• EXERCISE GOAL:
Print only the lines from the one with "Task: Open the Database section" through the end of the data, exactly, and please omit pictures.

• DATA TO USE:
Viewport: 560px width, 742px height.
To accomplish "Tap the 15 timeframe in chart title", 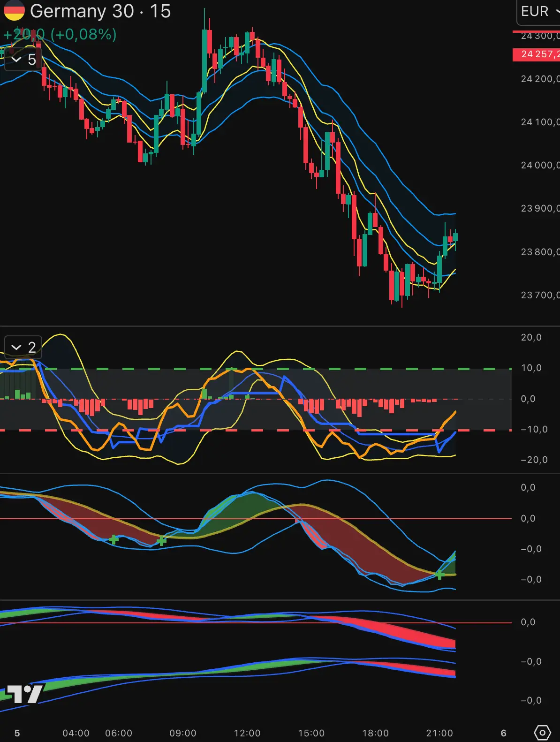I will pyautogui.click(x=160, y=11).
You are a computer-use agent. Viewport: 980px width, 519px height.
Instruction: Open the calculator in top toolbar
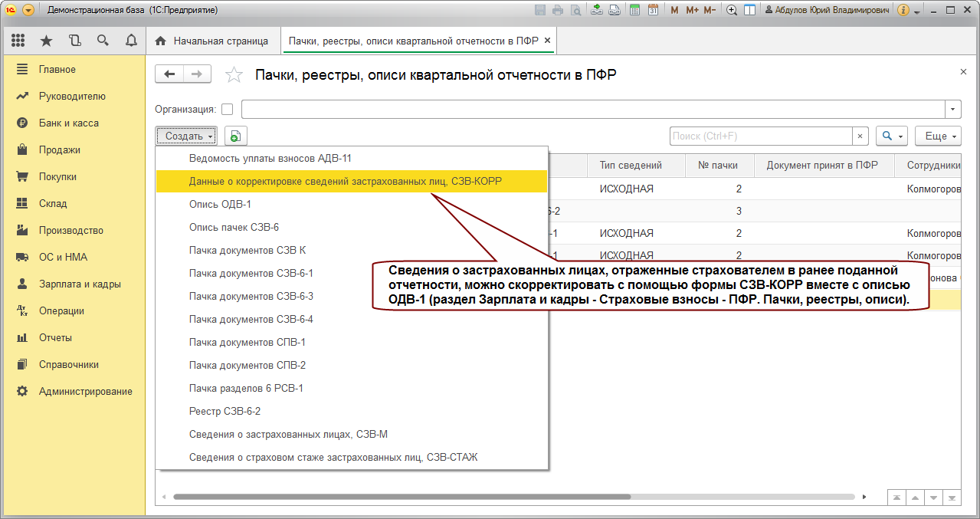coord(634,10)
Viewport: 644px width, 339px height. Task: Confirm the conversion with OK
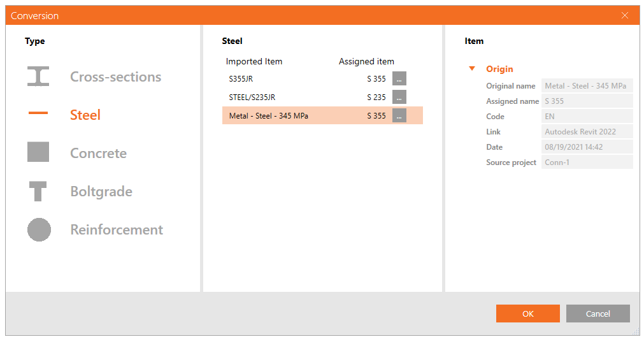[527, 314]
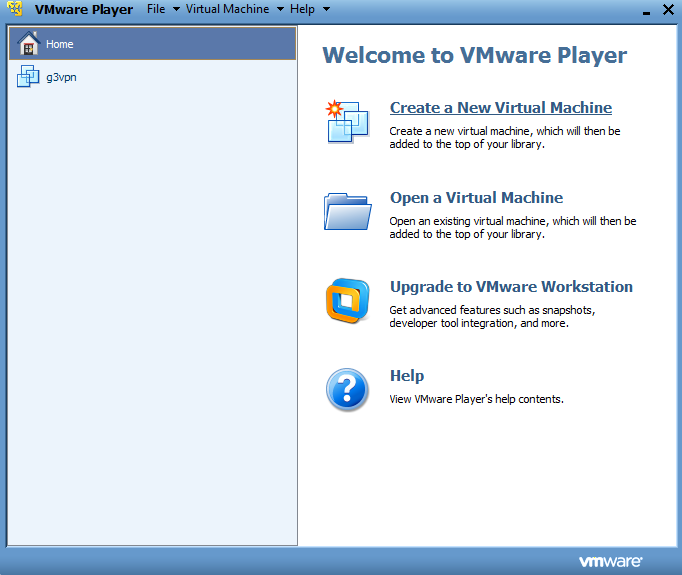
Task: Open the File menu
Action: pyautogui.click(x=156, y=9)

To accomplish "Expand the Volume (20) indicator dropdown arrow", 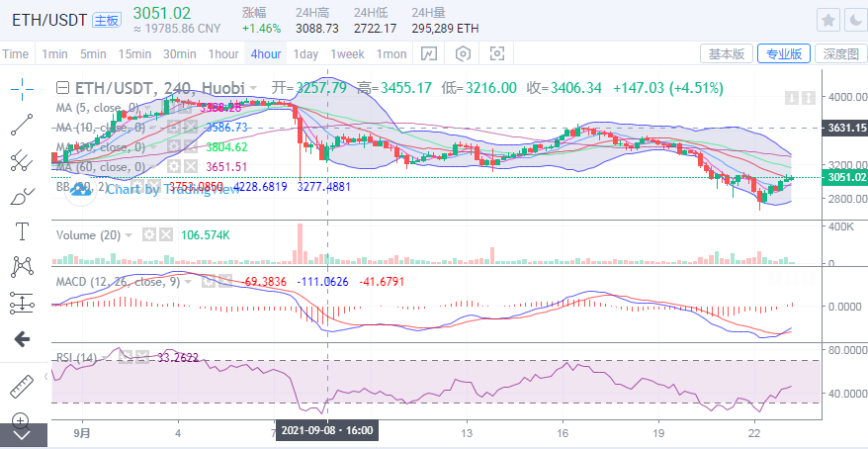I will click(130, 235).
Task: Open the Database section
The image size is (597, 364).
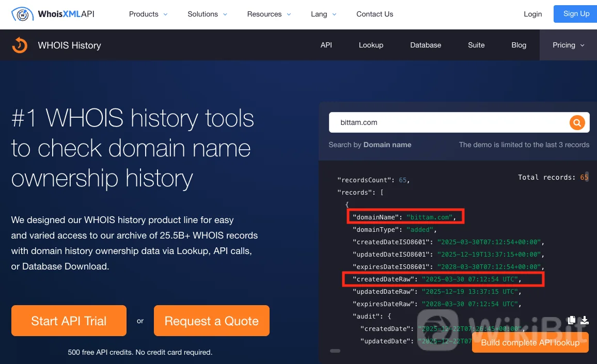Action: tap(426, 45)
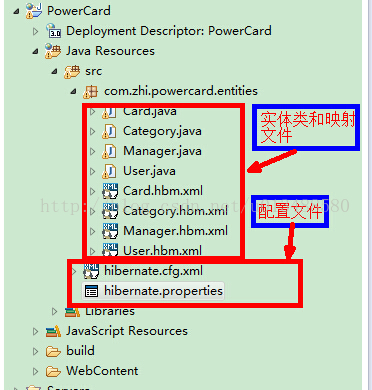Select Category.hbm.xml mapping file
This screenshot has width=372, height=390.
[x=175, y=211]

• ANSWER SECTION:
Task: Open the Database section
The image size is (597, 364).
Action: tap(426, 45)
Select Category.hbm.xml mapping file
This screenshot has width=372, height=390.
[x=175, y=211]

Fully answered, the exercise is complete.